Shoppers pull all-nighters Black Friday as metro retailers entice customers

Amy Baker Amy Baker
A cashier at Meijer rings up a customer's purchase. A cashier at Meijer rings up a customer's purchase.
A customer holding bags filled with Black Friday purchases. A customer holding bags filled with Black Friday purchases.

LOUISVILLE, KY (WAVE) - Metro retailers enticed shoppers with doorbuster deals hours before the traditional Black Friday sales began.

More than a dozen major stores from Target to Toys R Us opened on Thanksgiving Day and were staying open through Black Friday. Customers like Amy Baker of Mt. Washington were still bargain-hunting Friday morning after 12 hours of shopping.

"I've been shopping since 8' o'clock yesterday," said Baker. "I've saved probably more than $1,000 just shopping Black Friday and Thursday."

Mall St. Matthews opened at 12 a.m. and won't close until 9 p.m. Friday. Macy's opened on Thanksgiving for the first time this year. Others like Gap Inc., which owns Banana Republic, Gap and Old Navy, opened some stores even earlier on Thanksgiving than last year.

Retailers haven't provide specific numbers, but Walmart and Target reported strong Thanksgiving Day traffic in stores and online, noting that shoppers were focused on big-ticket electronics like big-screen TVs and Xbox One, The Wall Street Journal reported.

In the past few years, retailers have pushed opening times into Thanksgiving night. They've also pushed up discounting that used to be reserved for Black Friday into early November.

In a news release, Walmart estimated more than 10 million register transactions were made between 6 p.m. and 10 p.m. on Thursday and nearly 400 million page views on Target also said sales were among the highest ever online.

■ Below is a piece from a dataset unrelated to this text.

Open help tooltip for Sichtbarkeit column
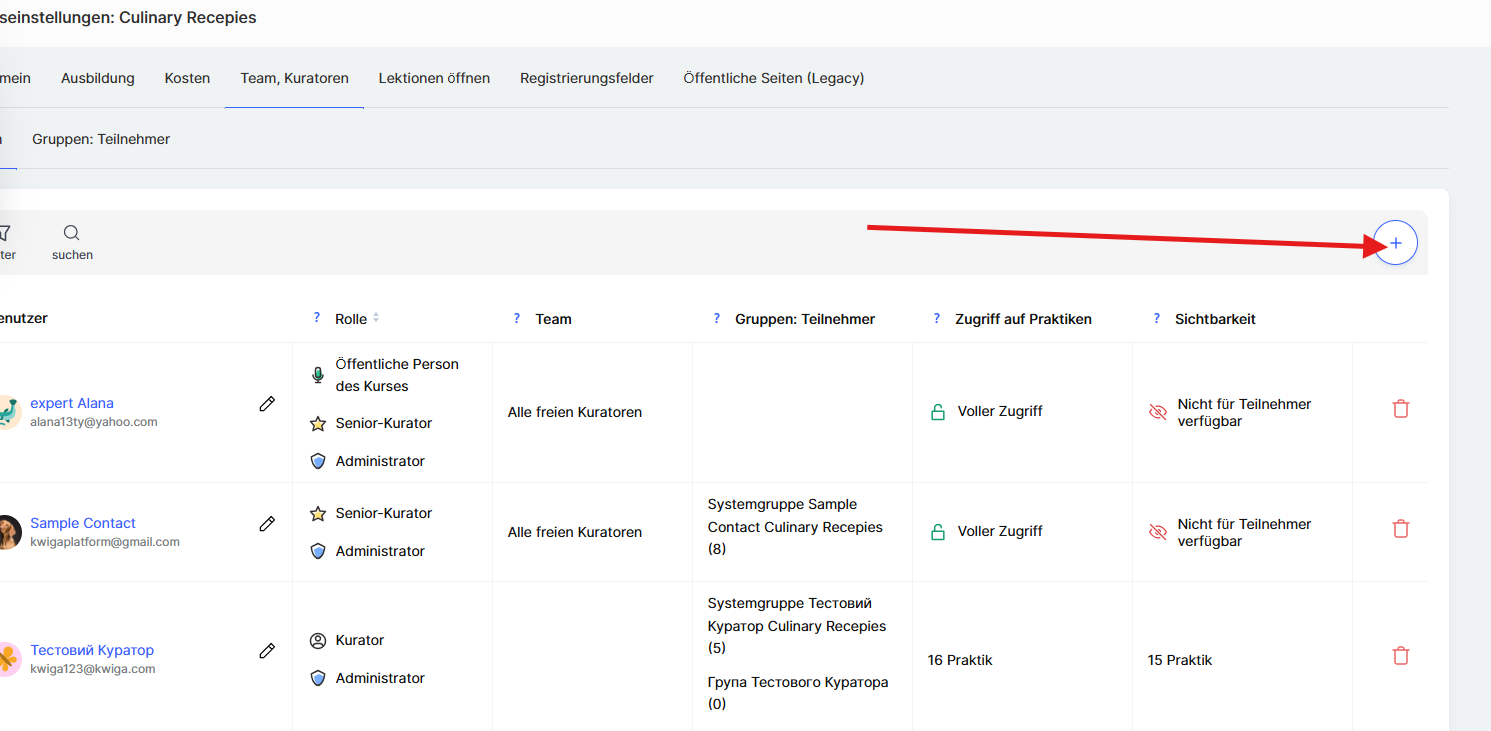The width and height of the screenshot is (1491, 731). click(1157, 319)
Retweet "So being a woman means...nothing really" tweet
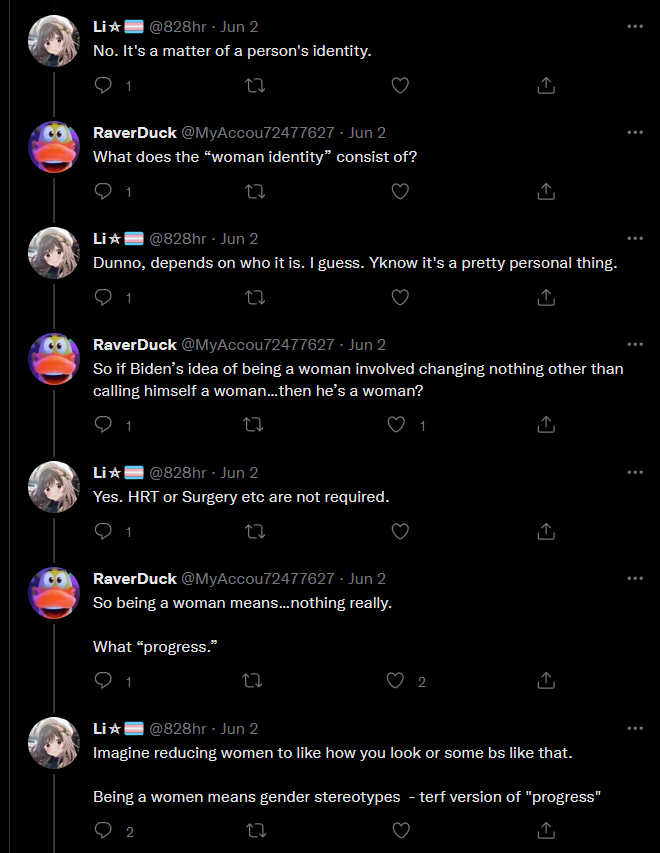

The Associated Press reported The National Retail Federation expects retail sales to be up 3.9 percent to $602.1 billion during the last two months of the year. That's higher than last year's 3.5 percent growth, but below the 6 percent pace seen before the recession.

Since Thanksgiving landed on the latest possible date, there are six fewer shopping days this holiday season than last year.